Fifth Avenue between 42nd Street and Central Park South (59th Street) was relatively undeveloped through the late 19th century. The surrounding area was once part of the common lands of the city of New York. The Commissioners' Plan of 1811 established Manhattan's street grid with lots measuring 100 ft deep and 25 ft wide. Upscale residences were constructed around Fifth Avenue following the American Civil War. These included two residences on Fifth Avenue and 57th Street: a mansion belonging to Frederic W. Stevens at the southwest corner, and the Cornelius Vanderbilt II House on the northwest corner. By the 1900s, that section of Fifth Avenue was becoming a commercial area, and stores were also developed on 57th Street in the 1910s.

Before the Bergdorf Goodman Building's construction, the site at 754 Fifth Avenue was occupied by Cornelius Vanderbilt II's brick-and-stone mansion, which was completed in 1882. George B. Post designed the original mansion, while Richard Morris Hunt designed an annex to the rear on 58th Street in the 1890s. After Vanderbilt died in 1899, his widow Alice Claypoole Vanderbilt continued to own the mansion. Though Cornelius had bequeathed a life estate in the mansion to Alice, he did not bequeath the mansion itself. As such, all of Cornelius's heirs had to agree on any potential sale, and the New York Supreme Court had to approve such a sale.

**INPUT DATA:**
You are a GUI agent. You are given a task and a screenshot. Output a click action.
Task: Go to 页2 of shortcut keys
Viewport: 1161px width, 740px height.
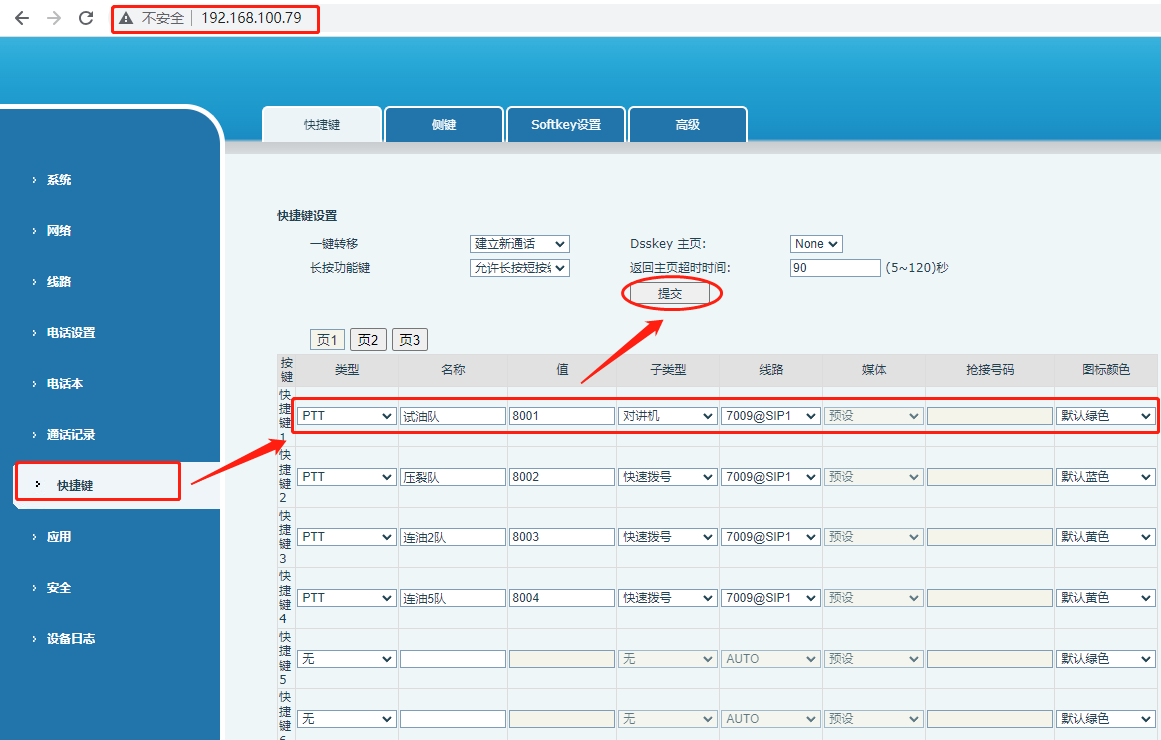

**USING THE INFORMATION:**
1. According to the text on the Bergdorf Goodman Building site, who designed Cornelius Vanderbilt II's original mansion?
2. Please continue the history of the Bergdorf Goodman Building site from its final sentence.

**ANSWERS:**
1. George B. Post

2.
==History==
The Bergdorf Goodman department store traces its origins to 1899 when Herman Bergdorf, who owned a tailor shop in Manhattan, started mentoring a young merchant named Edwin Goodman. Within two years, Goodman had purchased an interest in the business, which was renamed Bergdorf Goodman. The company moved several times as the city developed further. By 1925, Bergdorf Goodman had leased space at Fifth Avenue and 52nd Street, but even that storefront was inadequate by the time it opened. Meanwhile, Alice Vanderbilt asked the New York Supreme Court for permission to sell the mansion in 1925, citing the neighborhood's redevelopment, and the court granted her request the same year. The real-estate developer G. Maurice Heckscher initially wanted to build a high-rise hotel on the Vanderbilt Mansion's site. A rival developer, Frederick Brown, instead bought the house in 1926, and the mansion was razed the next year.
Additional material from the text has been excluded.